EXERCISE OBJECTIVE
Copy every line of the data exactly, leaving nothing out.
○ ○ ○
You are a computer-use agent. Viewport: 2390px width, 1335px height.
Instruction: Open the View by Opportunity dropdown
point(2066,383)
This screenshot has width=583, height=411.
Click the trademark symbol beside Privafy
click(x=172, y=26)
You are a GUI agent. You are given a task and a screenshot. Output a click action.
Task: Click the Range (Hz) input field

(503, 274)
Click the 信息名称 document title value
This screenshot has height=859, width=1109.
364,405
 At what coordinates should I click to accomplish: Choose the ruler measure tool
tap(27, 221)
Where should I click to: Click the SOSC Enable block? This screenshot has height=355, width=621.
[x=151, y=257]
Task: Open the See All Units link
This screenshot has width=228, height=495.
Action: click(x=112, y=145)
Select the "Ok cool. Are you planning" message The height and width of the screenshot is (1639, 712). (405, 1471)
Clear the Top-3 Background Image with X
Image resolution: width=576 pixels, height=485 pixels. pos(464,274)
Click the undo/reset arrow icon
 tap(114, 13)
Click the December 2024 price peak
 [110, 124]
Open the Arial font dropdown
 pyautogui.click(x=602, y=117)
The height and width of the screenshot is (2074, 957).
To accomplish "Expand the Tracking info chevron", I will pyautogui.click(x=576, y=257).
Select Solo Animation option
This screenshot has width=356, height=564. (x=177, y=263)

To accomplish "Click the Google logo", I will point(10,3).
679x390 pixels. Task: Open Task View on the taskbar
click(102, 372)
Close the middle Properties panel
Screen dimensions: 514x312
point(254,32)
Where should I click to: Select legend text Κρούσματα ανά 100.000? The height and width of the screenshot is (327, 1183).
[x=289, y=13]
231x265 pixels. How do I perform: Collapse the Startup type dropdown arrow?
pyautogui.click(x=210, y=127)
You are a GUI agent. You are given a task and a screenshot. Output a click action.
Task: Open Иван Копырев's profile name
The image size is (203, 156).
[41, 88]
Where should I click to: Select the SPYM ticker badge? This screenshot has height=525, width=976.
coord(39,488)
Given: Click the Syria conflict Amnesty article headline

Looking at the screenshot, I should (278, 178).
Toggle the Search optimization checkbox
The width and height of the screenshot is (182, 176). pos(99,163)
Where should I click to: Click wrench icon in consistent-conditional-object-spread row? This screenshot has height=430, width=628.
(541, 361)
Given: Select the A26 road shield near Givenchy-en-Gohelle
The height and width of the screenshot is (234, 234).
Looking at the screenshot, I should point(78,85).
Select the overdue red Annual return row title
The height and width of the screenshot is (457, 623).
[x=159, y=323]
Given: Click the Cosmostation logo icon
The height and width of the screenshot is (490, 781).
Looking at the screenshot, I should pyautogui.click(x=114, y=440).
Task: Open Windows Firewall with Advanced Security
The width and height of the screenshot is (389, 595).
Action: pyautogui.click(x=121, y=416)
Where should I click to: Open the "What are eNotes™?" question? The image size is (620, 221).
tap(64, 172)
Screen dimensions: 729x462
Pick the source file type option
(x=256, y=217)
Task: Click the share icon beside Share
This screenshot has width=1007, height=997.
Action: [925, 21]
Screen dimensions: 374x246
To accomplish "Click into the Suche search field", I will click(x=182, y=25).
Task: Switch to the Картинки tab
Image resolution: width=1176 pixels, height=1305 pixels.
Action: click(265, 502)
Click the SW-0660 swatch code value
○ ○ ○
EXERCISE SOLUTION
You are a computer-use agent. Viewport: 2390px width, 1335px height.
Instruction: Open the View by Opportunity dropdown
point(2066,383)
This screenshot has width=583, height=411.
Click the trademark symbol beside Privafy
click(x=172, y=26)
You are a GUI agent. You are given a task and a screenshot. Output a click action.
Task: Click the Range (Hz) input field

(503, 274)
Click the 信息名称 document title value
This screenshot has height=859, width=1109.
364,405
 At what coordinates should I click to accomplish: Choose the ruler measure tool
tap(27, 221)
Where should I click to: Click the SOSC Enable block? This screenshot has height=355, width=621.
[x=151, y=257]
Task: Open the See All Units link
This screenshot has width=228, height=495.
Action: click(x=112, y=145)
Select the "Ok cool. Are you planning" message The height and width of the screenshot is (1639, 712). (405, 1471)
Clear the Top-3 Background Image with X
Image resolution: width=576 pixels, height=485 pixels. pos(464,274)
Click the undo/reset arrow icon
 tap(114, 13)
Click the December 2024 price peak
 [110, 124]
Open the Arial font dropdown
 pyautogui.click(x=602, y=117)
The height and width of the screenshot is (2074, 957).
To accomplish "Expand the Tracking info chevron", I will pyautogui.click(x=576, y=257).
Select Solo Animation option
This screenshot has width=356, height=564. (x=177, y=263)

To accomplish "Click the Google logo", I will point(10,3).
679x390 pixels. Task: Open Task View on the taskbar
click(102, 372)
Close the middle Properties panel
Screen dimensions: 514x312
point(254,32)
Where should I click to: Select legend text Κρούσματα ανά 100.000? The height and width of the screenshot is (327, 1183).
[x=289, y=13]
231x265 pixels. How do I perform: Collapse the Startup type dropdown arrow?
pyautogui.click(x=210, y=127)
You are a GUI agent. You are given a task and a screenshot. Output a click action.
Task: Open Иван Копырев's profile name
The image size is (203, 156).
[41, 88]
Where should I click to: Select the SPYM ticker badge? This screenshot has height=525, width=976.
coord(39,488)
Given: Click the Syria conflict Amnesty article headline

Looking at the screenshot, I should (278, 178).
Toggle the Search optimization checkbox
The width and height of the screenshot is (182, 176). pos(99,163)
Where should I click to: Click wrench icon in consistent-conditional-object-spread row? This screenshot has height=430, width=628.
(541, 361)
Given: Select the A26 road shield near Givenchy-en-Gohelle
The height and width of the screenshot is (234, 234).
Looking at the screenshot, I should point(78,85).
Select the overdue red Annual return row title
The height and width of the screenshot is (457, 623).
[x=159, y=323]
Given: Click the Cosmostation logo icon
The height and width of the screenshot is (490, 781).
Looking at the screenshot, I should pyautogui.click(x=114, y=440).
Task: Open Windows Firewall with Advanced Security
The width and height of the screenshot is (389, 595).
Action: pyautogui.click(x=121, y=416)
Where should I click to: Open the "What are eNotes™?" question? The image size is (620, 221).
tap(64, 172)
Screen dimensions: 729x462
Pick the source file type option
(x=256, y=217)
Task: Click the share icon beside Share
This screenshot has width=1007, height=997.
Action: [925, 21]
Screen dimensions: 374x246
To accomplish "Click into the Suche search field", I will click(x=182, y=25).
Task: Switch to the Картинки tab
Image resolution: width=1176 pixels, height=1305 pixels.
Action: click(265, 502)
Click the SW-0660 swatch code value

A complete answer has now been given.